PL
1.904/2024, DO ESTUPRO, ENQUADRA A MULHER QUE ABORTA COMO ASSASSINA
Quando
paramos e refletimos sem qualquer ranço ideológico acerca do comportamento de
parte expressiva dos parlamentares da Câmara Federal de ter aprovado projeto de
lei que criminaliza crianças vítimas de estupros à condição de assassinas por
abortarem o feto indesejado após a 22ª semana de gravidez, concordamos de fato
o quanto estamos mal representados nessa instância tão relevante da república
brasileira. Lendo e ouvindo o tema relativo ao PL 1904/24 nos
canais abertos e sites, me vinha à mente insights de livros, artigos, filmes, dos
quais tive contato, discorrendo, na história, as condições de subalternidade das
mulheres em relação aos homens.
A
própria bíblia cristã, traz passagens referendando tais situações, primeira, a
afirmação ter sido a mulher, concebida a partir da costela de um homem; a
segunda, a metáfora da serpente no livro dos gêneses, descrevendo a mesma mulher, concebida
por uma costela, que foi expulsa do paraíso por ter cometido pecado, que
foi ter comido o fruto proibido, uma maçã. As civilizações ocidentais, a Grécia,
por exemplo, tão reverenciada como berço da cultura, das artes, da arquitetura,
teve a mulher como sujeito de segunda classe. Ouvindo a música Mulheres de
Atenas, letra escrita e interpretada por Chico Buarque de Holanda, é possível
imaginar o nível de sujeição vivida pelas mulheres gregas.
Transitando
pela história, quando se chega à idade média, o grau de perseguição e violência
contra elas assume níveis inimagináveis, o agravante é que por trás dessas
insanidades estava à sacrossanta igreja católica, a mesma que instituiu o
famigerado Tribunal da Santa Inquisição. Construiu-se a crença de que mulheres
inteligentes, empoderadas, criativas, seu corpo estava tomado por forças
demoníacas e, portanto, era preciso queimá-la na fogueira para purificar sua
alma.
Chegamos
à modernidade, porém a mulher ainda se mantinha em uma condição de corpo
imaculado, sem pecado, cujos caminhos possíveis a serem galgados eram o
casamento, arranjado ainda na tenra idade; o magistério ou a vida monástica nos
mosteiros.
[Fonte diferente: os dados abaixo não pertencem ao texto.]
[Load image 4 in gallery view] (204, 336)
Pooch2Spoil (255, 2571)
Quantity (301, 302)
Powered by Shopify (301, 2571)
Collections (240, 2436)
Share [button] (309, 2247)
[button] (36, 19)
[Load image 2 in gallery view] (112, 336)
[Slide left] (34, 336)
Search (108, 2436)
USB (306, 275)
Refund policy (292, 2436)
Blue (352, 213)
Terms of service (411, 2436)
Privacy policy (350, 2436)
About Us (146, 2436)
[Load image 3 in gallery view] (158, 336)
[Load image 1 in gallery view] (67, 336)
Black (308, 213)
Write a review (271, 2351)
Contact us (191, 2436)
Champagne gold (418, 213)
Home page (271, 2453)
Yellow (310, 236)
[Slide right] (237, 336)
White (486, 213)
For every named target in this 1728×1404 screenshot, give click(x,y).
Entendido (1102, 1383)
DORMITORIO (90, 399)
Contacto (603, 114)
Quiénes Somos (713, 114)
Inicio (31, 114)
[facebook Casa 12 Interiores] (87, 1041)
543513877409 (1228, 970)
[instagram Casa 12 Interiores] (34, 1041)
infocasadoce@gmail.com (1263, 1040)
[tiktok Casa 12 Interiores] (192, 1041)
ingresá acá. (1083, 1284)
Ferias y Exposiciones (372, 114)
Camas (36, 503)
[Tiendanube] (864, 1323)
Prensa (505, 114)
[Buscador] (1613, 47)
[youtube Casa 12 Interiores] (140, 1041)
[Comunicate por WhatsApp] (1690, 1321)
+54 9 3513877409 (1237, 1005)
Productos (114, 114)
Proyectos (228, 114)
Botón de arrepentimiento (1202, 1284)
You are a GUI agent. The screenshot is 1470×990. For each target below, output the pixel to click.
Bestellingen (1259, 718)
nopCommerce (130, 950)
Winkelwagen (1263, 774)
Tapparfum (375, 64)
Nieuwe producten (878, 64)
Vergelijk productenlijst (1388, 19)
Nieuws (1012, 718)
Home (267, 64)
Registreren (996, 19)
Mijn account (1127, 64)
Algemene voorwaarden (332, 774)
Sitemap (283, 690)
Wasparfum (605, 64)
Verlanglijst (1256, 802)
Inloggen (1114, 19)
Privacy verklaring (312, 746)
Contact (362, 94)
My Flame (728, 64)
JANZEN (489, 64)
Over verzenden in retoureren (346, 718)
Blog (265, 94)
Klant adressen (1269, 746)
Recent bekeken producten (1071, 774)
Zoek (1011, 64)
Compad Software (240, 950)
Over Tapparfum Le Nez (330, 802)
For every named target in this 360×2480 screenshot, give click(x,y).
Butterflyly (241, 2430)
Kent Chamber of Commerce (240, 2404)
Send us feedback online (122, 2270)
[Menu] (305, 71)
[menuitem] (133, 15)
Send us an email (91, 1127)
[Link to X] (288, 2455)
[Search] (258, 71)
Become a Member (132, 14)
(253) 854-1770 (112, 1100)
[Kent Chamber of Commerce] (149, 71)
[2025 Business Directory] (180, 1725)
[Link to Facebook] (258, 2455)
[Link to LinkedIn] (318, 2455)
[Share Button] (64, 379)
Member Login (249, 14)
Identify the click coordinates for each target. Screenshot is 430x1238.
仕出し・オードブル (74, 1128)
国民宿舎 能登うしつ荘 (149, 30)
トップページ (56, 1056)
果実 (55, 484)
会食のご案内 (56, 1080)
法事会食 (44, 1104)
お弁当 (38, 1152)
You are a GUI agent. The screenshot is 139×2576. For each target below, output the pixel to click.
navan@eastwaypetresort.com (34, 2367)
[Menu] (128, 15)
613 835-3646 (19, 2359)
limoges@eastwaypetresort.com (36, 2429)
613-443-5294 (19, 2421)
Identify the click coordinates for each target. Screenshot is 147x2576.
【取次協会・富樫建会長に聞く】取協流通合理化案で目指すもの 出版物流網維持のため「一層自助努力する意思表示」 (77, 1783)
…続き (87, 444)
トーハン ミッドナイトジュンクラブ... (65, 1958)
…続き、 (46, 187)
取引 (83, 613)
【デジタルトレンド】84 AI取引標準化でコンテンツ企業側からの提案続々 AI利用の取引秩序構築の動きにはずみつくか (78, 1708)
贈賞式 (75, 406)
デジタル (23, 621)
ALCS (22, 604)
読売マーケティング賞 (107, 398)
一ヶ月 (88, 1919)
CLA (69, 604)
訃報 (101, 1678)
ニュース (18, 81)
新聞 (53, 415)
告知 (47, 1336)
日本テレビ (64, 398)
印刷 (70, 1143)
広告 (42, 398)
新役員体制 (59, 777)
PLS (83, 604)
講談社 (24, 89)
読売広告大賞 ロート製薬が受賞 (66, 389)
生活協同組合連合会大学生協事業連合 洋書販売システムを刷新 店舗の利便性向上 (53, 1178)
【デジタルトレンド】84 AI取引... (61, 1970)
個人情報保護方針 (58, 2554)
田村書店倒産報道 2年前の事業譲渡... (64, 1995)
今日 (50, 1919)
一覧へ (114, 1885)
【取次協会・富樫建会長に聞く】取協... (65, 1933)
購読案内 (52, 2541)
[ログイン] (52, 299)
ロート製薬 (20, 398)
Raras eram as mulheres que rompiam esse infortúnio “destino”, traçado
pelas conveniências do patriarcalismo. Se tentarmos lembrar de mulheres nascidas
nos séculos passados que tiveram desenvolturas na filosofia, na matemática, na
ciência, bem como entre outras áreas do conhecimento, ficaremos alguns minutos
ou até horas querendo encontrar respostas inúteis. Algumas que conseguiram se
sobrepor ao mando machista, patriarcal, suas obras literárias, para terem
credibilidade, as autoras tiveram que adotar pseudônimo masculino.
Alguns
direitos mais significativos, as mulheres começaram a ter somente a partir do
final do século XIX e começo do XX, porém, foram conquistas obtidas mediante brutais
enfrentamentos, muita luta e sangue derramado. O oito de março, no entanto, é
um desses dias símbolos no calendário mundial, data em que mulheres relembram o
triste episódio ocorrido nos Estados Unidos, em 1857, onde dezenas de
trabalhadoras em greve foram trancadas no interior de um fábrica, ambas morrendo
carbonizada após o proprietário ter ateado fogo.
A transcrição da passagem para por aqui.